The same will be true for a digital Yuan where the Proof of the CCP’s Guns to expire its digital yuan simply will not be able to climb that Misesean Mountain.  Because once trust is lost between the consumer and their money, it 1) never comes back and 2) catalyzes a switch to something else very quickly.

Because the rules covering branding of any product are just as universal. Just ask Coke.

This is why first mover advantage in markets is so important, if properly nurtured. There’s an emotional connection to all the things we use and the inertia of using one money versus another is, of course, a big barrier to climb, but don’t think for a second that the PBoC will retain the people’s confidence the moment it tries to actually retire old tokens sitting in savings accounts as a hedge against future uncertainty, the only reason people save for the future in the first place.

DATA EXCERPT

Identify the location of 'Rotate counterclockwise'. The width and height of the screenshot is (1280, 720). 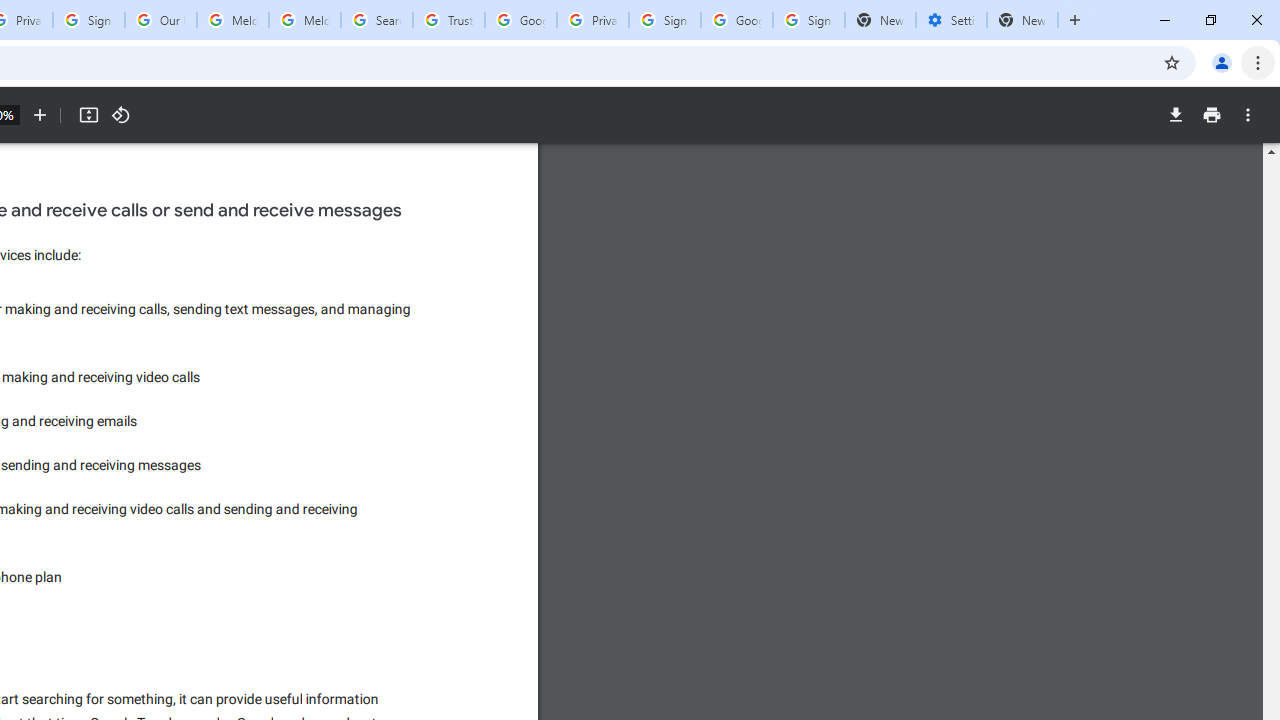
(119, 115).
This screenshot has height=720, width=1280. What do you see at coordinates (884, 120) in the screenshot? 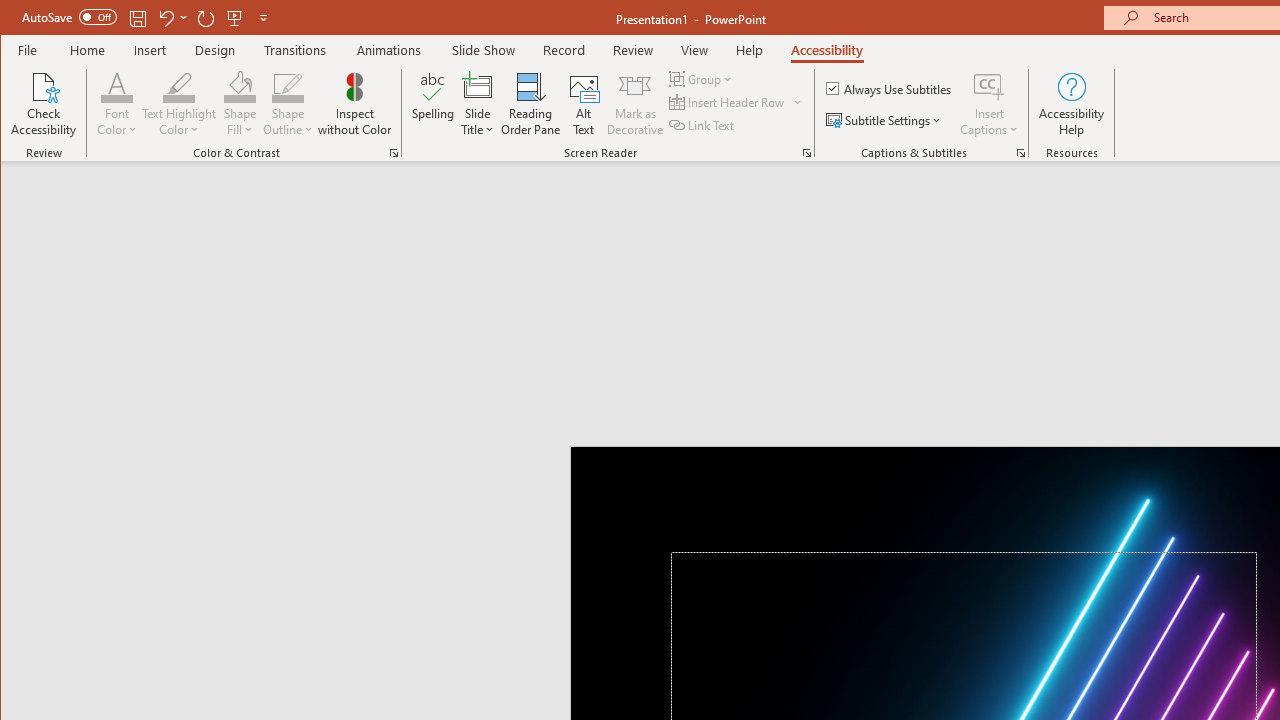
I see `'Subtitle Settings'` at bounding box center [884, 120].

OBJECTIVE 1
Condense the paragraph beginning "This is why first mover advantage" in the digital yuan passage into a shorter version that keeps its main points.
OBJECTIVE 2
Output the section of the digital yuan passage from "This is why" to "the first place.", word for word.

COMPLETE RESPONSE 1
First mover advantage matters in markets when it is properly nurtured. People are emotionally attached to what they use, and the inertia of sticking with one money over another is a big barrier to overcome. Even so, the PBoC will lose public confidence as soon as it tries to retire old tokens that people hold in savings accounts as a hedge against future uncertainty, which is the only reason people save in the first place.

COMPLETE RESPONSE 2
This is why first mover advantage in markets is so important, if properly nurtured. There’s an emotional connection to all the things we use and the inertia of using one money versus another is, of course, a big barrier to climb, but don’t think for a second that the PBoC will retain the people’s confidence the moment it tries to actually retire old tokens sitting in savings accounts as a hedge against future uncertainty, the only reason people save for the future in the first place.